A new type of challenge! Nice
The top 10 most relevant variables are straight forward.
I'd love to spend some more time understanding and fine tuning the models, although, I got some sensible results. Note: given the small number of records, I have used all values to fit the linear regression model.
I'd love to spend some time looking at solutions and predictions submitted by others.
I clicked reply from here: https://community.alteryx.com/t5/Weekly-Challenge/Challenge-18-Predicting-Baseball-Wins/m-p/79508/hi...
Hi Jamie,
I was having similar thoughts for a while, about the 161 games 🙂
It turns out the assumption for 162 games is used to calculate the predicted losses from predicted wins.
Steven
But it appeared at the end of the thread.

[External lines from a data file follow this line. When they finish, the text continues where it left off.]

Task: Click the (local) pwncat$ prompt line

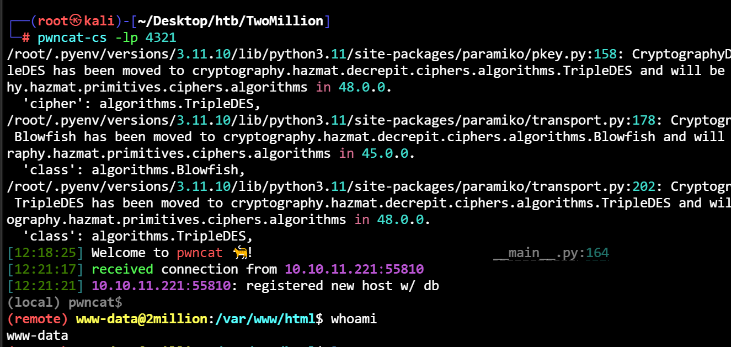Action: [65, 302]
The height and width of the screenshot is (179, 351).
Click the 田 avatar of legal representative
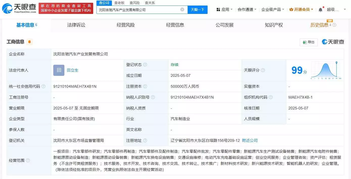click(59, 70)

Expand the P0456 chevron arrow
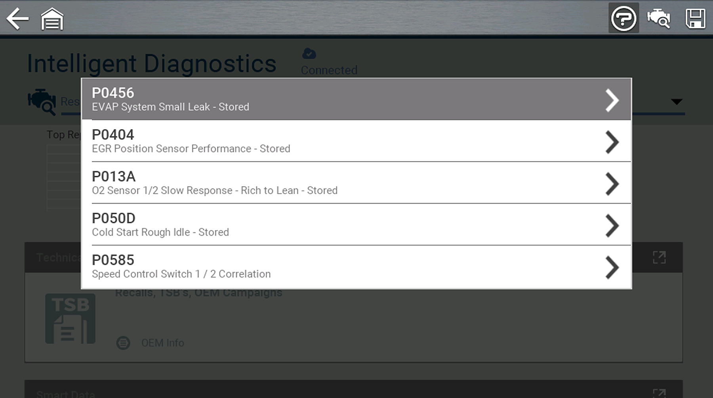612,100
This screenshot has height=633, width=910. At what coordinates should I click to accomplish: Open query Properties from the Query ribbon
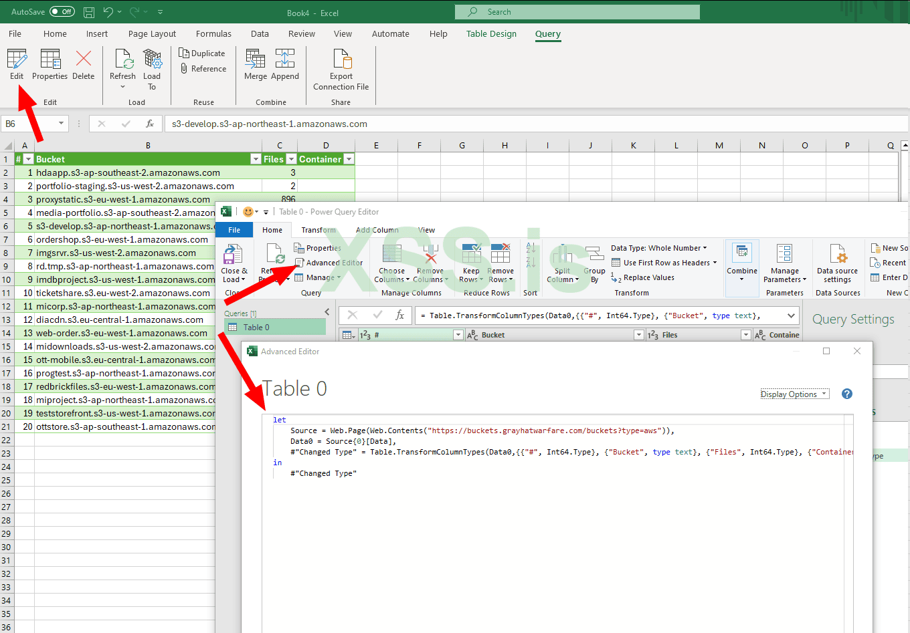point(50,64)
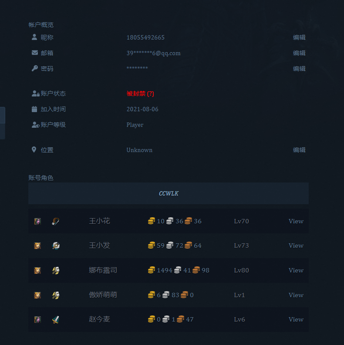Viewport: 344px width, 345px height.
Task: Select the CCWLK realm header
Action: click(169, 193)
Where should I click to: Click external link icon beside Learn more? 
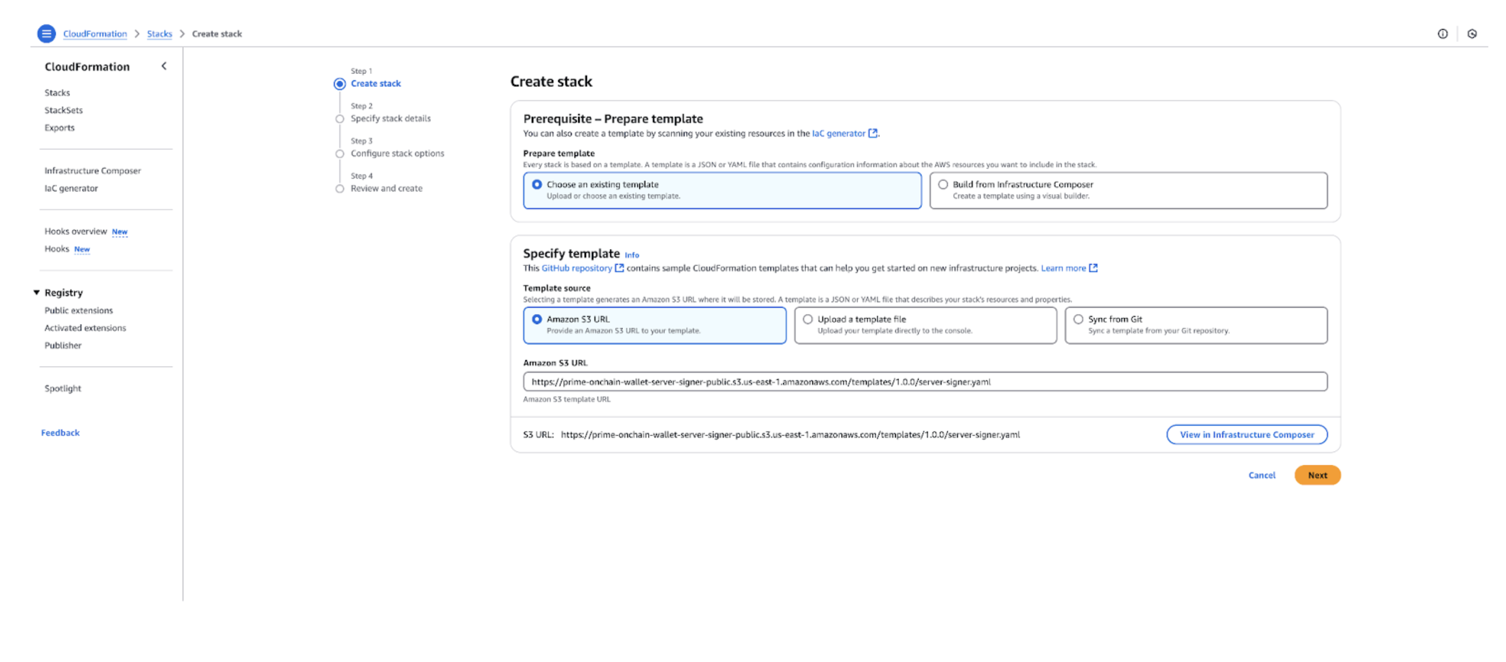(x=1093, y=268)
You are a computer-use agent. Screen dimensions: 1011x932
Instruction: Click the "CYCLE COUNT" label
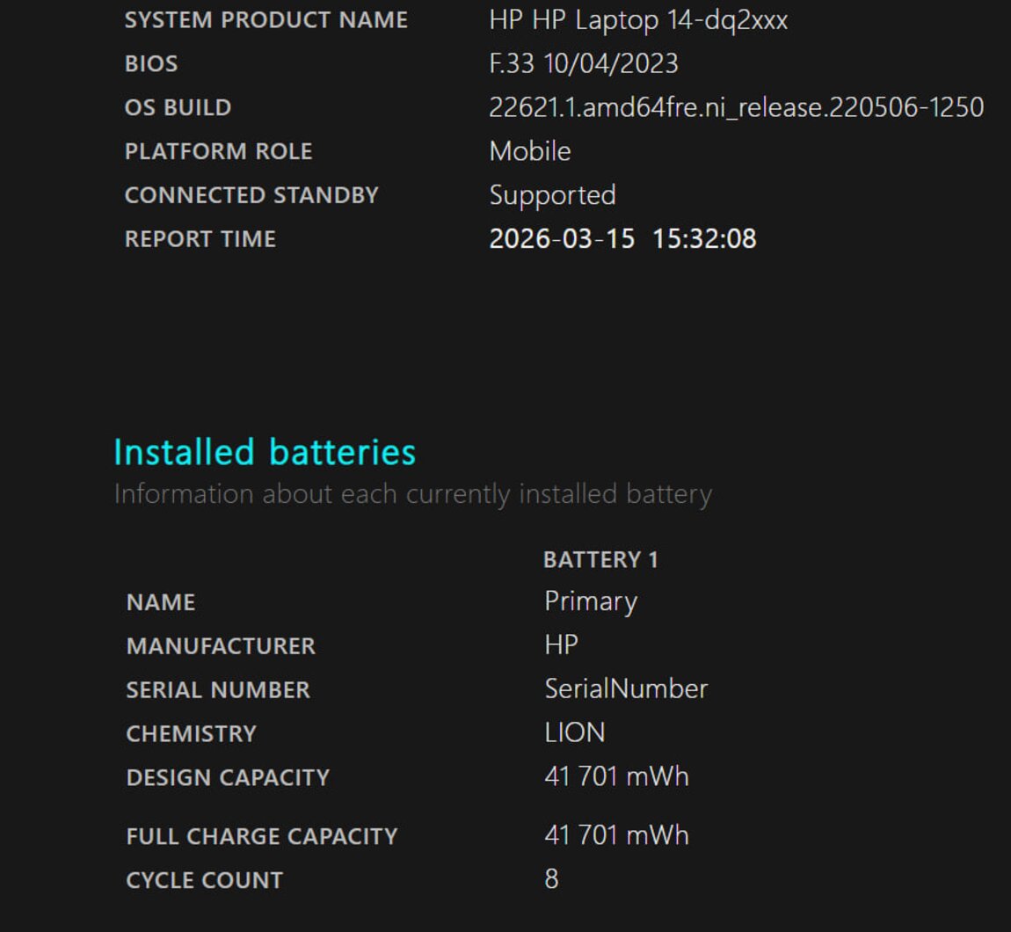[x=205, y=880]
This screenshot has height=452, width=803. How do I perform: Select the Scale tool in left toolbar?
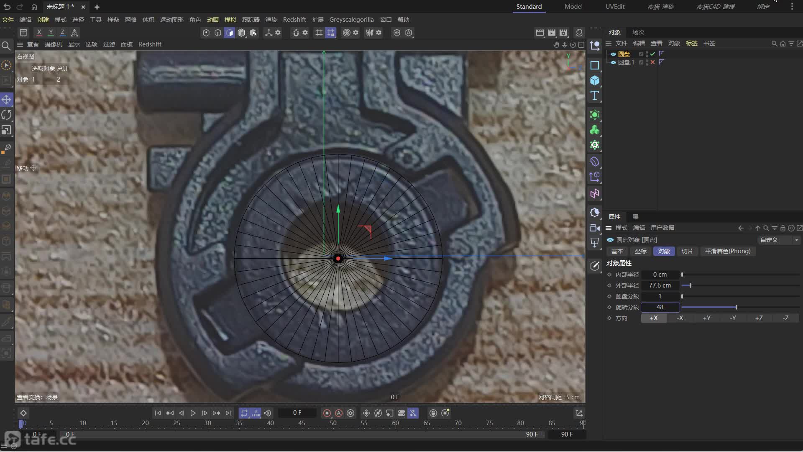[x=6, y=130]
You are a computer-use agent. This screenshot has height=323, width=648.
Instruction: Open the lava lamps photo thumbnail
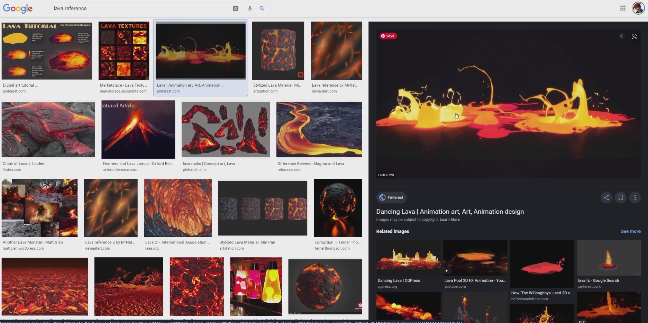coord(256,286)

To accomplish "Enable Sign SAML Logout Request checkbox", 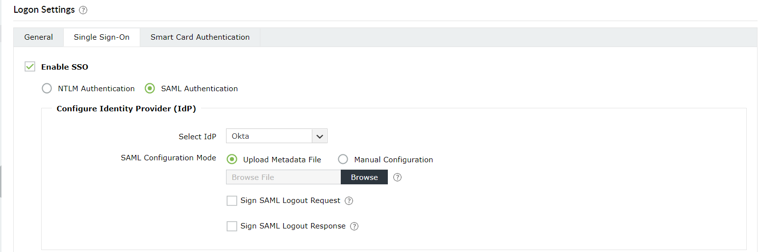I will click(x=232, y=201).
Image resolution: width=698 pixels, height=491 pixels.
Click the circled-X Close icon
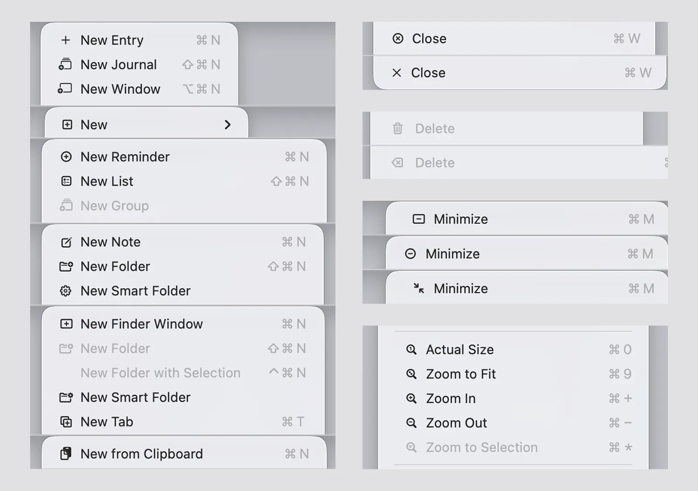398,39
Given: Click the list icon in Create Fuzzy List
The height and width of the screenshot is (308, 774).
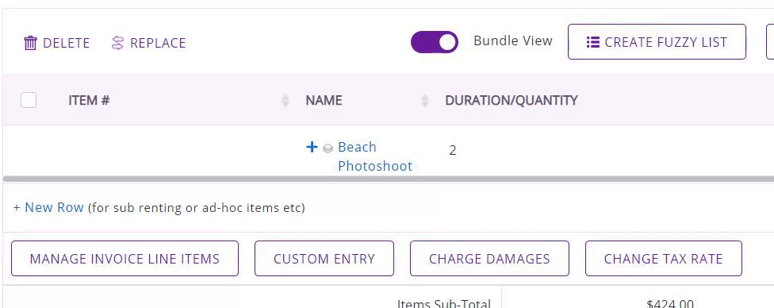Looking at the screenshot, I should [592, 42].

Wow!!! Such a nice and comprehensive explanation! Is for @samjohnson
Goes very well with
Without domain knowledge, building a practical model can be tough. I guess, this is part of reason why most people just used a linear regression by default.
Thanks!
Steven
Hi,
Here is my solution.
For the sake of curiosity, I added a stepwise after the modelisation with the 10 variables, in order the avoid some multi-colinearity issues. The number of variables dropped down to 5.
The predictions are quite the same, and the sum of least squares is better on the 6 cities considered.